» **PROMPT**
In the entries that follow, the line with "הצהרת הנגישות* (48, 2218)" opens the range and the line with "[Google Plus] (128, 253)" closes it; repeat that range exactly, both lines included.
───── INFORMATION PROVIDED ─────
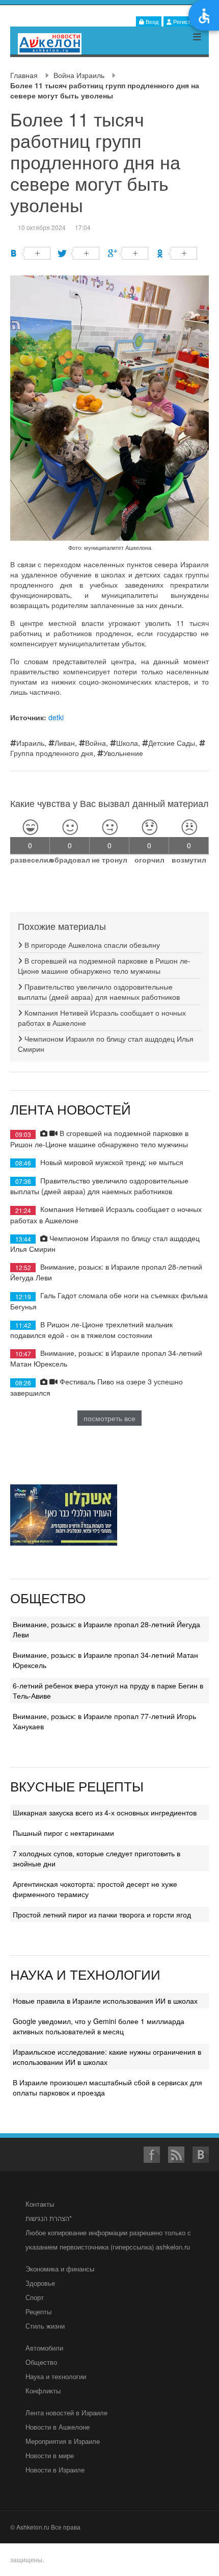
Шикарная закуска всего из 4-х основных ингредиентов (105, 1812)
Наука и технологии (55, 2376)
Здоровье (40, 2283)
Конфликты (43, 2390)
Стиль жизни (45, 2326)
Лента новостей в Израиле (66, 2412)
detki (56, 717)
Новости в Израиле (55, 2469)
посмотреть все (109, 1418)
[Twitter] (79, 253)
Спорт (34, 2297)
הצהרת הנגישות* (48, 2218)
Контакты (39, 2204)
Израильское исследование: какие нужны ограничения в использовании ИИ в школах (107, 2057)
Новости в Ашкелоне (57, 2427)
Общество (41, 2362)
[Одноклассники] (177, 253)
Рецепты (38, 2311)
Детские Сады (171, 743)
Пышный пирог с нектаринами (63, 1833)
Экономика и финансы (59, 2269)
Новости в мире (49, 2455)
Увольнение (123, 753)
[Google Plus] (128, 253)
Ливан (64, 743)
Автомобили (44, 2348)
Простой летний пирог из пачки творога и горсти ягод (102, 1914)
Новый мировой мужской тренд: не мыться (111, 1162)
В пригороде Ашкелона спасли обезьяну (91, 945)
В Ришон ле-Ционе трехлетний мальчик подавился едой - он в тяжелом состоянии (91, 1329)
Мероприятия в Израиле (62, 2441)
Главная (24, 75)
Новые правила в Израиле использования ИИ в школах (105, 2001)
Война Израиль (78, 75)
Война (95, 743)
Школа (127, 743)
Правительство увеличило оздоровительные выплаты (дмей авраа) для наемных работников (99, 991)
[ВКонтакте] (30, 253)
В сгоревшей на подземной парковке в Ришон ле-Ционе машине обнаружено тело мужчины (104, 965)
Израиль (30, 743)
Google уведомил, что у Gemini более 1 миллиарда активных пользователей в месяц (98, 2026)
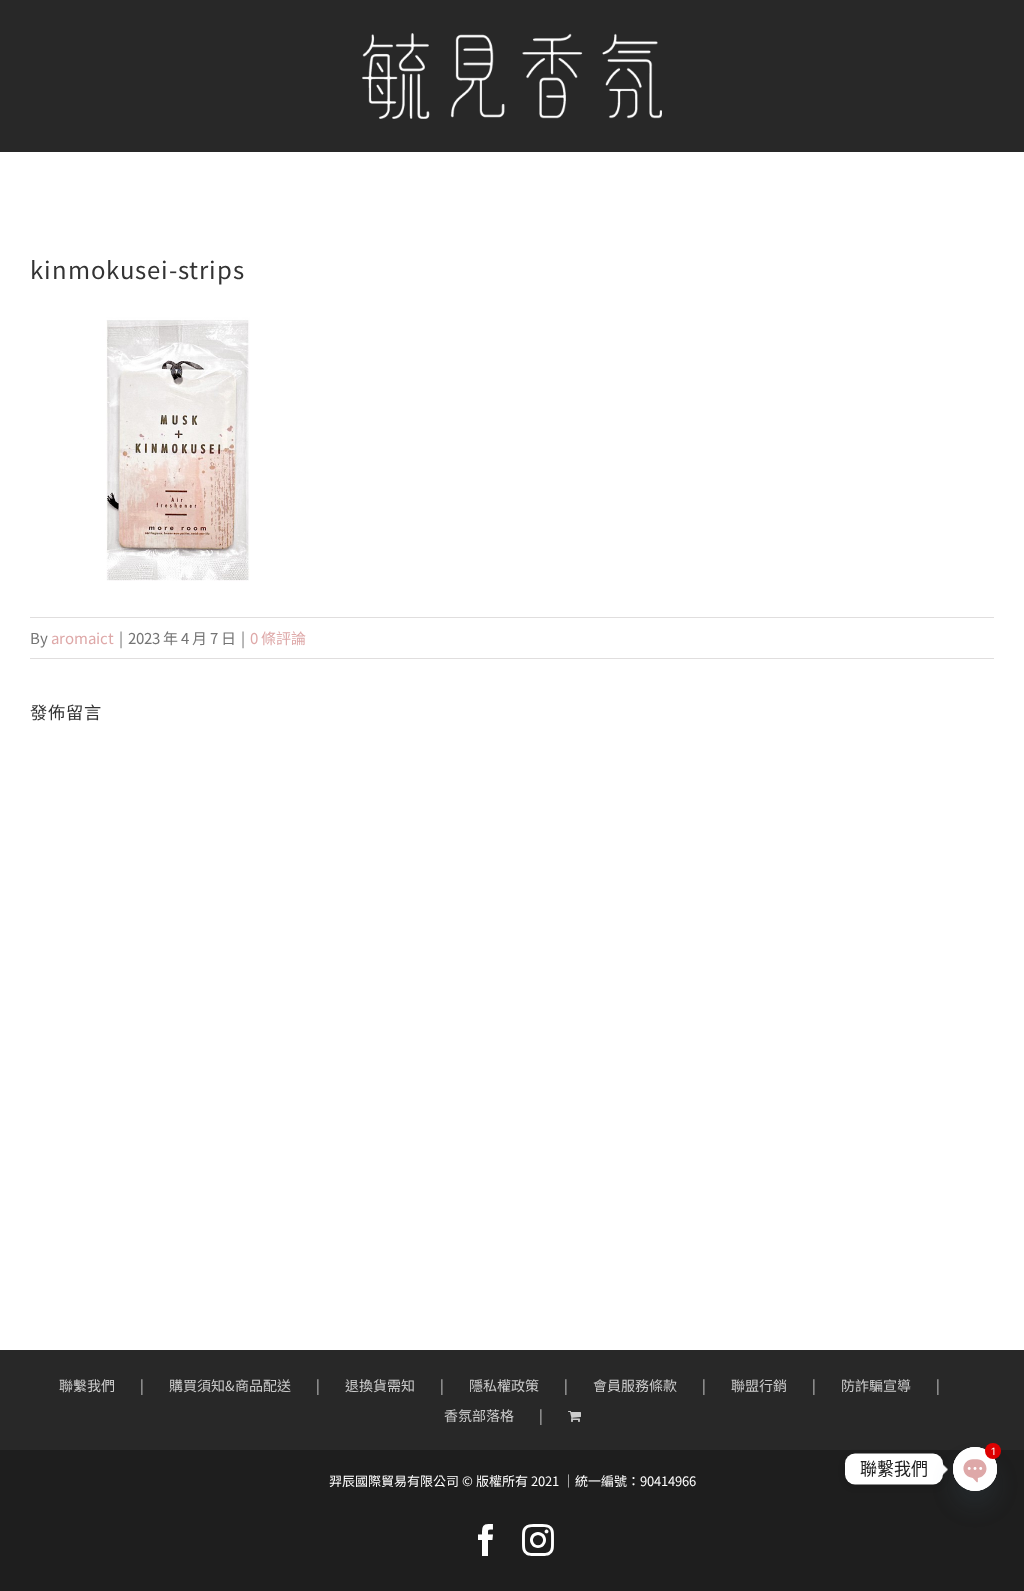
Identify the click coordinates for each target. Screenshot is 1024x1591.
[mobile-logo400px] (512, 40)
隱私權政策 (504, 1385)
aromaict (82, 637)
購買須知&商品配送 (230, 1385)
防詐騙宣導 (876, 1385)
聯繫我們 (87, 1385)
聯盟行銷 (759, 1385)
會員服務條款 (635, 1385)
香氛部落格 (479, 1415)
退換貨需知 (380, 1385)
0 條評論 (278, 637)
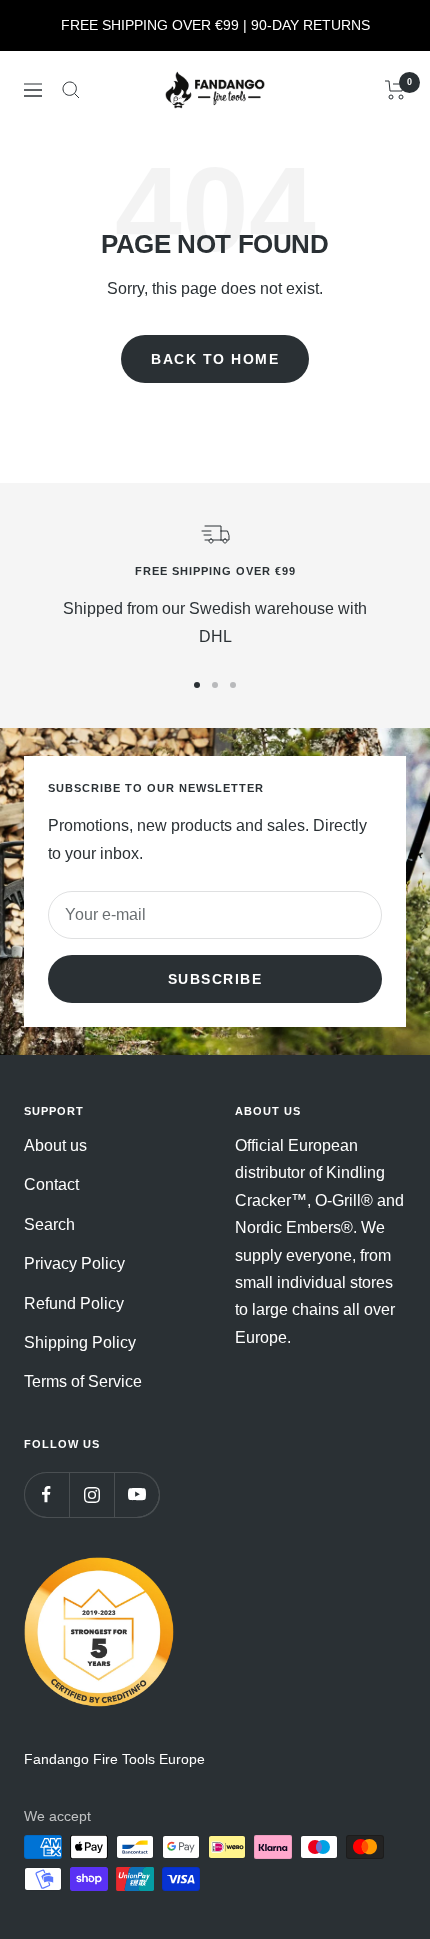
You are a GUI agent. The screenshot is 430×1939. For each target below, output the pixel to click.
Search (49, 1224)
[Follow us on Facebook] (46, 1494)
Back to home (215, 359)
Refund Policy (74, 1303)
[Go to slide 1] (197, 685)
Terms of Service (83, 1381)
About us (55, 1145)
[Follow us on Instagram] (91, 1494)
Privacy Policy (74, 1263)
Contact (51, 1184)
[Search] (71, 90)
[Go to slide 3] (233, 685)
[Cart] (395, 90)
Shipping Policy (80, 1342)
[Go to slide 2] (215, 685)
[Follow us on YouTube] (136, 1494)
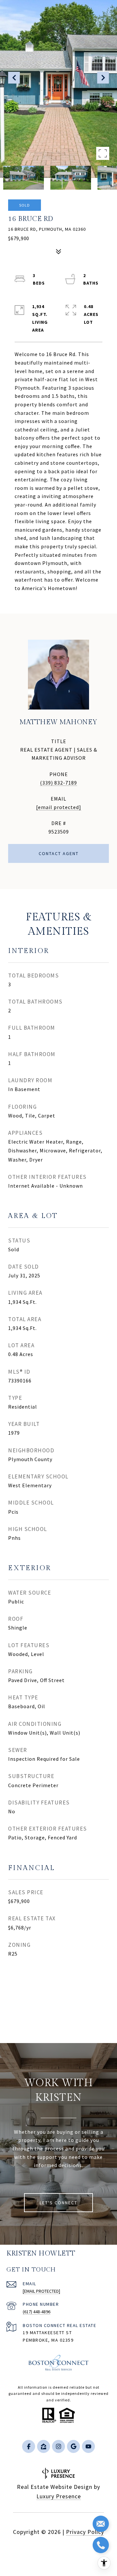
─────
» **SOLUTION TO THIS PROBLEM**
הצהרת הנגישות* (48, 2218)
Контакты (39, 2204)
Израильское исследование: какие нужны ограничения в использовании ИИ в школах (107, 2057)
Новости в Ашкелоне (57, 2427)
Общество (41, 2362)
[Одноклассники] (177, 253)
Рецепты (38, 2311)
Детские Сады (171, 743)
Пышный пирог с нектаринами (63, 1833)
Экономика и финансы (59, 2269)
Новости в мире (49, 2455)
Увольнение (123, 753)
[Google Plus] (128, 253)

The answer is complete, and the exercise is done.